Eliezer’s Lost Childhood and the Image in the Mirror – Essay

In today’s technological age, it is easy to question the relevance of literature. However, there are a number of key reasons why literature remains indispensible among them being establishment of connections. It is through literature that we understand lives of others, including those who lived in eras before our own. Lastly literature helps enrich our ideas of the past and enlightens us (Wellek, Rene, &Austin, 18).

This paper is based on the book, ‘Night’ by Eliezer Wiesel who is also known as Elie Wiesel. Eliezer is the intellectual, writer and the holocaust stayer who survived the ferocious World War II period.  Despite receiving warnings about Germans intentions, Eliezer’s family and other Jews in their town fail to flee into safety. Eliezer and his family are taken into captive and separated; his sister goes with their mother while he stays with their father. He faced many hardships among them hunger, abuse and hopelessness. While in captivity, Elizer loses his father and although he survives the ordeal, he loses his childhood innocence and is haunted by violence and death he has witnessed while he was in captivity. This paper will predominantly discuss Eliezer’s lost childhood that is reflected in the image in the mirror that is described towards the end of the book.
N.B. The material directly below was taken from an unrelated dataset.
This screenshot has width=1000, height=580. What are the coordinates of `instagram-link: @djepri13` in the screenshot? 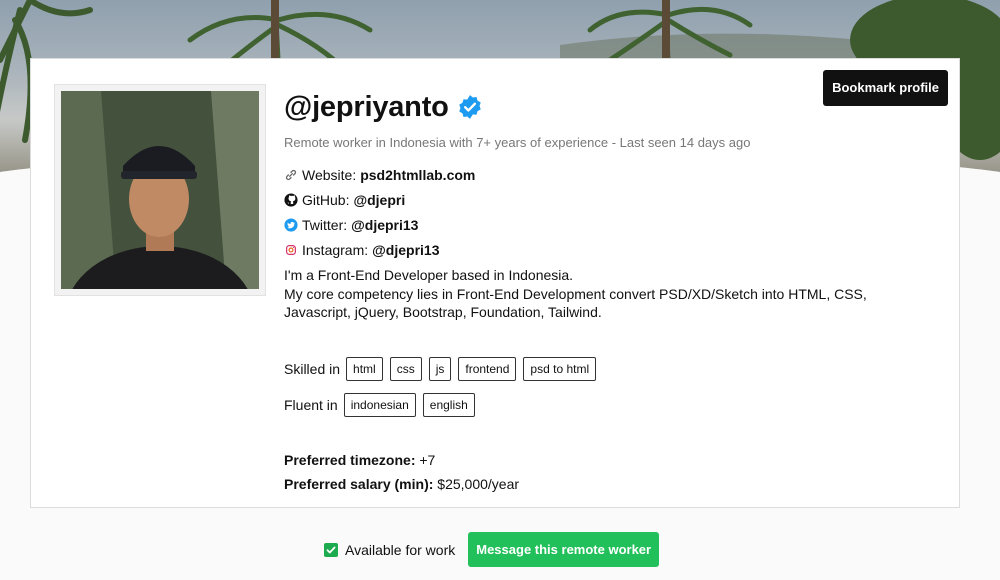 It's located at (406, 250).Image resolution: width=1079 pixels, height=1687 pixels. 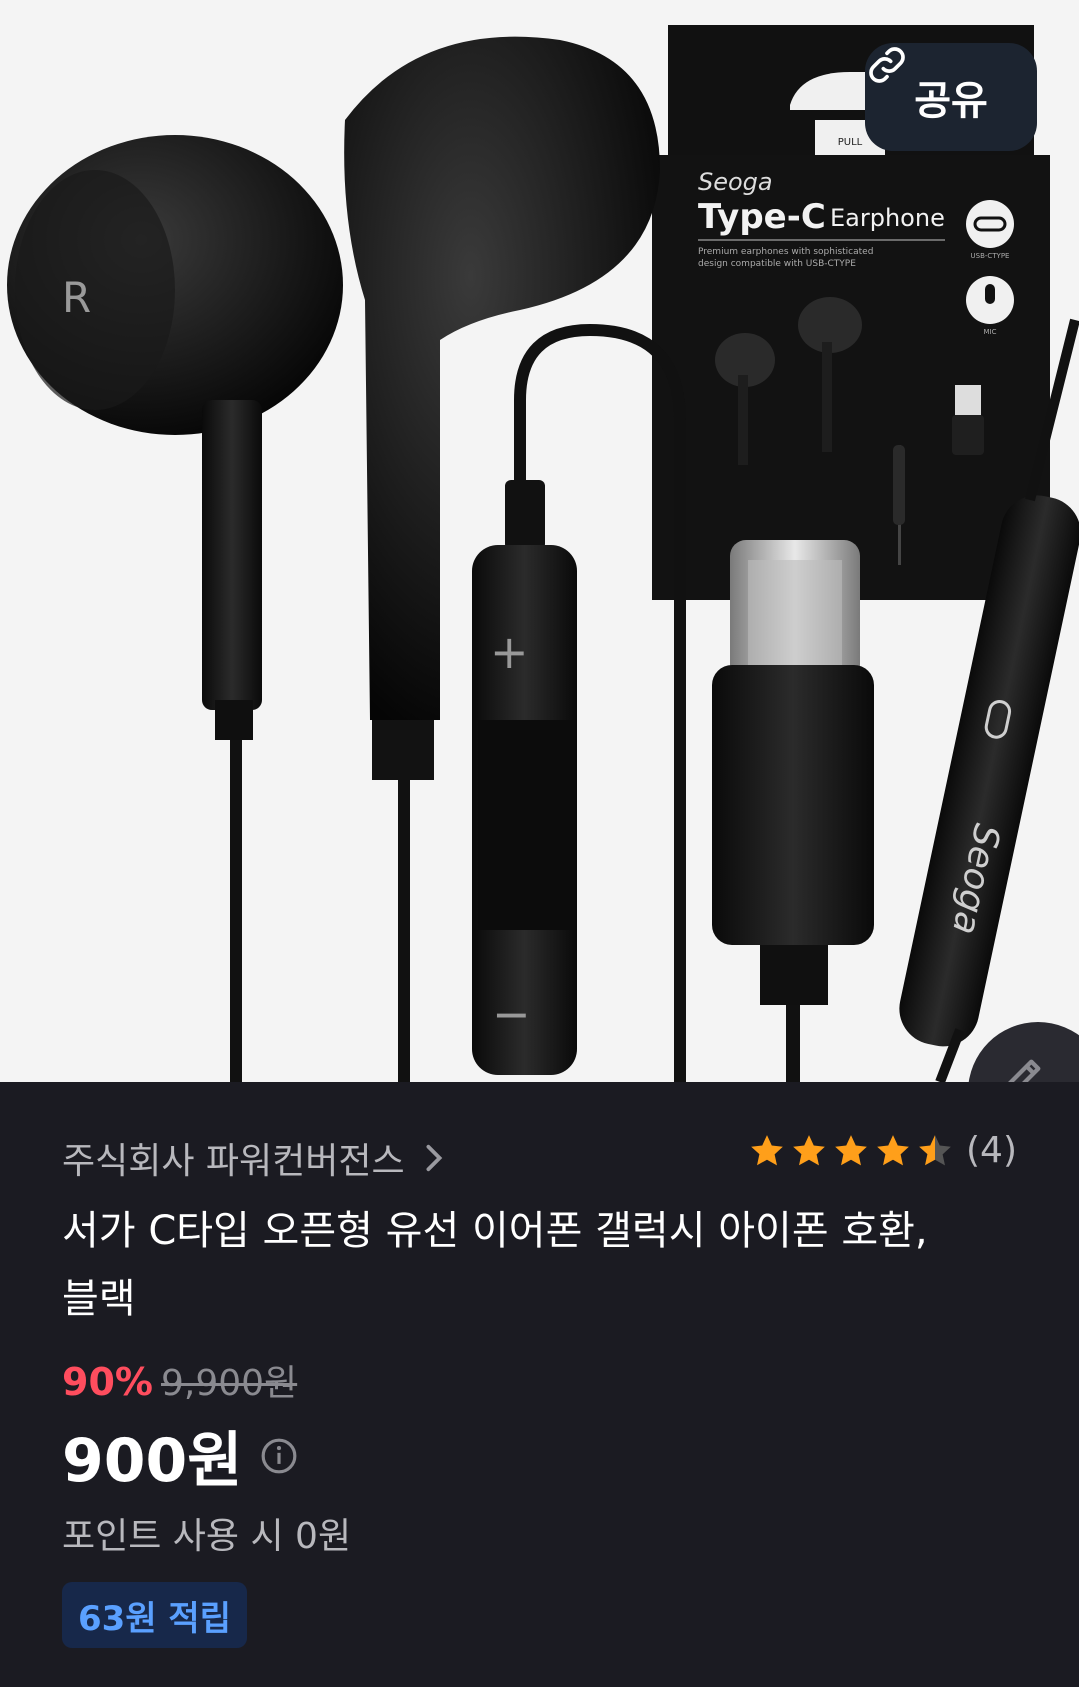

The conclusion of the Night was certainly interesting.Eliezer had not seen his face in a mirror for a long timeand while in the hospital after being rescued from captivity, he gets an opportunity to do so. He says that,“From the depths of the mirror, a corpse was contemplating me” (Wiesel, 115). Eliezer had been through a stretch of violent period where he was abused, starved and lost his family. At that moment, he was not sure of whom he was andeven doubted his faith. Furthermore, he had not looked at his reflection since the ordeal begun and seeing himself in such a weathered state for the first time coupled with the disbelief of what had befallen him and his family must have felt surreal.

The corpse that Eliezer saw looking back at him in the mirror was his own reflection.The person staring back at him was no longer the child he knew from Sighet, he was a stranger who had been subjected to inhumane living conditions.  The person he saw on the mirror was what the Holocaust had left of him. Although there was one image looking back at him, he was not just seeing himself, he was seeing all the Jews that had survived the Holocaust. His dilapidated features represented each faithless and lonely survivor. Every survivor who looked into a mirror and saw his/ her weathered features must have felt a similar emptiness as Eliezer felt. Although he had survived the Holocaust, he did not feel like he had survived anything, at that moment, he felt like a victim more than a survivor.

After all the pain, hurt and tough times that he has gone through, Eliezer looked at his reflection and he says that he felt as if he was looking at his own corpse and that, “the look in his eyes as he gazed at me has never left me” (Wiesel, 115). Here we see that he is wrecked inside. Although he was physically strong to have survived the Holocaust, he is emotionally and mentally drained. Several aspects of him died that day among them being his emotions. The loss he experienced at such a young age has left him numb and faithless.Those aspects were replaced by the birth of other aspects among them being rebellion. He had been through an extremely gruesome experience and lost his innocence and family. He says he will never forget the things that happened to him even if he was to “live as long as God Himself ” (Wiesel, 116).The bitterness of what he had been subjected to and the need to survive had changed him for good.